(Saved data entries)
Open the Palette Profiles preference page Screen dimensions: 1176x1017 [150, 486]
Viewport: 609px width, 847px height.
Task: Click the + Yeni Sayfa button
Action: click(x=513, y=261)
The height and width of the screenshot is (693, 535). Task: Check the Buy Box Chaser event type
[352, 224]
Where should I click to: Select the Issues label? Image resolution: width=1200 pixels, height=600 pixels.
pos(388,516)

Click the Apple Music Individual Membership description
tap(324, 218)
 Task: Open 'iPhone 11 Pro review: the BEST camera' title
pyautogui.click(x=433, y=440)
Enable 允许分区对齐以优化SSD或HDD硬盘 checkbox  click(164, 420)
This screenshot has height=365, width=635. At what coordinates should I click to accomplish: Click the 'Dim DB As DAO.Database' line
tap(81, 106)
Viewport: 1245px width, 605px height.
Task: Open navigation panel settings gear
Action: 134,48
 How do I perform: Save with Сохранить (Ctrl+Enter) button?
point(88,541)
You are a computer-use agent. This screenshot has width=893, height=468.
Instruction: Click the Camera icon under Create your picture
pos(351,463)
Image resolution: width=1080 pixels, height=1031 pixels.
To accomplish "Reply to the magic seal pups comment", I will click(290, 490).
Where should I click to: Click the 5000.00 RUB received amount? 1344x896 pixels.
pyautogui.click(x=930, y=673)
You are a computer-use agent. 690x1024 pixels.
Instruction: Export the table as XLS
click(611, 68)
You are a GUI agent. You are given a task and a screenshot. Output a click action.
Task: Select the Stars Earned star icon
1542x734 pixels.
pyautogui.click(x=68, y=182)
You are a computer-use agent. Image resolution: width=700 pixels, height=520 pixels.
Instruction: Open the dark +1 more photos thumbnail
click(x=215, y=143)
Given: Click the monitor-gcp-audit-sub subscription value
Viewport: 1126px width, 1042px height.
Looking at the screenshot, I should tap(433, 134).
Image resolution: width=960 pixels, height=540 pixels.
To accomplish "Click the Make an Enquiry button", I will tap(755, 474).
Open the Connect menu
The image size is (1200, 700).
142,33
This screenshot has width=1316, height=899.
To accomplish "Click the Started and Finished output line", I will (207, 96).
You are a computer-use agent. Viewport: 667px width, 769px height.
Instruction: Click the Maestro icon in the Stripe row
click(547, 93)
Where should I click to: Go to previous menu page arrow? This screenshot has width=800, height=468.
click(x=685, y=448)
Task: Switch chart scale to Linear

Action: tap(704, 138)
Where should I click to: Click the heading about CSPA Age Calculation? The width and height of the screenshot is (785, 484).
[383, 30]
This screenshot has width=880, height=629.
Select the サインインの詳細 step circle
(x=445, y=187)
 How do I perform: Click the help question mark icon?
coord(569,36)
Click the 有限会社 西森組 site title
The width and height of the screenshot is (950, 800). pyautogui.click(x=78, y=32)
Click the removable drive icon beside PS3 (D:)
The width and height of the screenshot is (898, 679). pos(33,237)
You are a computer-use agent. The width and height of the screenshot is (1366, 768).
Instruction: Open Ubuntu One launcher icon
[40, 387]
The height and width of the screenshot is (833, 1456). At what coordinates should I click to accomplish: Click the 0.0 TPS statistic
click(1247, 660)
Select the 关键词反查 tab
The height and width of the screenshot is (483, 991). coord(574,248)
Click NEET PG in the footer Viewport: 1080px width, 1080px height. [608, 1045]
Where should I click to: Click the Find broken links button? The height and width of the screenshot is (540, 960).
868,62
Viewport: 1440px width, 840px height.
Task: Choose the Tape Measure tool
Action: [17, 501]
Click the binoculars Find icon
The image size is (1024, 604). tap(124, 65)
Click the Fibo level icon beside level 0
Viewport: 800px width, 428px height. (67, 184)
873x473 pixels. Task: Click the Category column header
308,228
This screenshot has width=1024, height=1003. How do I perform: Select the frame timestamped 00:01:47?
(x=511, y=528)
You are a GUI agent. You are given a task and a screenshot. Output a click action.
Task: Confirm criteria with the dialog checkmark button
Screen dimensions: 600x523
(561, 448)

### Work required
Return the data in full, exactly as it appears above.

### Task answer
Open the Palette Profiles preference page Screen dimensions: 1176x1017 [150, 486]
Viewport: 609px width, 847px height.
Task: Click the + Yeni Sayfa button
Action: click(x=513, y=261)
The height and width of the screenshot is (693, 535). Task: Check the Buy Box Chaser event type
[352, 224]
Where should I click to: Select the Issues label? Image resolution: width=1200 pixels, height=600 pixels.
pos(388,516)

Click the Apple Music Individual Membership description
tap(324, 218)
 Task: Open 'iPhone 11 Pro review: the BEST camera' title
pyautogui.click(x=433, y=440)
Enable 允许分区对齐以优化SSD或HDD硬盘 checkbox  click(164, 420)
This screenshot has height=365, width=635. At what coordinates should I click to accomplish: Click the 'Dim DB As DAO.Database' line
tap(81, 106)
Viewport: 1245px width, 605px height.
Task: Open navigation panel settings gear
Action: 134,48
 How do I perform: Save with Сохранить (Ctrl+Enter) button?
point(88,541)
You are a computer-use agent. This screenshot has width=893, height=468.
Instruction: Click the Camera icon under Create your picture
pos(351,463)
Image resolution: width=1080 pixels, height=1031 pixels.
To accomplish "Reply to the magic seal pups comment", I will click(290, 490).
Where should I click to: Click the 5000.00 RUB received amount? 1344x896 pixels.
pyautogui.click(x=930, y=673)
You are a computer-use agent. 690x1024 pixels.
Instruction: Export the table as XLS
click(611, 68)
You are a GUI agent. You are given a task and a screenshot. Output a click action.
Task: Select the Stars Earned star icon
1542x734 pixels.
pyautogui.click(x=68, y=182)
You are a computer-use agent. Image resolution: width=700 pixels, height=520 pixels.
Instruction: Open the dark +1 more photos thumbnail
click(x=215, y=143)
Given: Click the monitor-gcp-audit-sub subscription value
Viewport: 1126px width, 1042px height.
Looking at the screenshot, I should tap(433, 134).
Image resolution: width=960 pixels, height=540 pixels.
To accomplish "Click the Make an Enquiry button", I will tap(755, 474).
Open the Connect menu
The image size is (1200, 700).
142,33
This screenshot has width=1316, height=899.
To accomplish "Click the Started and Finished output line", I will (207, 96).
You are a computer-use agent. Viewport: 667px width, 769px height.
Instruction: Click the Maestro icon in the Stripe row
click(547, 93)
Where should I click to: Go to previous menu page arrow? This screenshot has width=800, height=468.
click(x=685, y=448)
Task: Switch chart scale to Linear

Action: tap(704, 138)
Where should I click to: Click the heading about CSPA Age Calculation? The width and height of the screenshot is (785, 484).
[383, 30]
This screenshot has width=880, height=629.
Select the サインインの詳細 step circle
(x=445, y=187)
 How do I perform: Click the help question mark icon?
coord(569,36)
Click the 有限会社 西森組 site title
The width and height of the screenshot is (950, 800). pyautogui.click(x=78, y=32)
Click the removable drive icon beside PS3 (D:)
The width and height of the screenshot is (898, 679). pos(33,237)
You are a computer-use agent. The width and height of the screenshot is (1366, 768).
Instruction: Open Ubuntu One launcher icon
[40, 387]
The height and width of the screenshot is (833, 1456). At what coordinates should I click to accomplish: Click the 0.0 TPS statistic
click(1247, 660)
Select the 关键词反查 tab
The height and width of the screenshot is (483, 991). coord(574,248)
Click NEET PG in the footer Viewport: 1080px width, 1080px height. [608, 1045]
Where should I click to: Click the Find broken links button? The height and width of the screenshot is (540, 960).
868,62
Viewport: 1440px width, 840px height.
Task: Choose the Tape Measure tool
Action: [17, 501]
Click the binoculars Find icon
The image size is (1024, 604). tap(124, 65)
Click the Fibo level icon beside level 0
Viewport: 800px width, 428px height. (67, 184)
873x473 pixels. Task: Click the Category column header
308,228
This screenshot has width=1024, height=1003. How do I perform: Select the frame timestamped 00:01:47?
(x=511, y=528)
You are a GUI agent. You are given a task and a screenshot. Output a click action.
Task: Confirm criteria with the dialog checkmark button
Screen dimensions: 600x523
(561, 448)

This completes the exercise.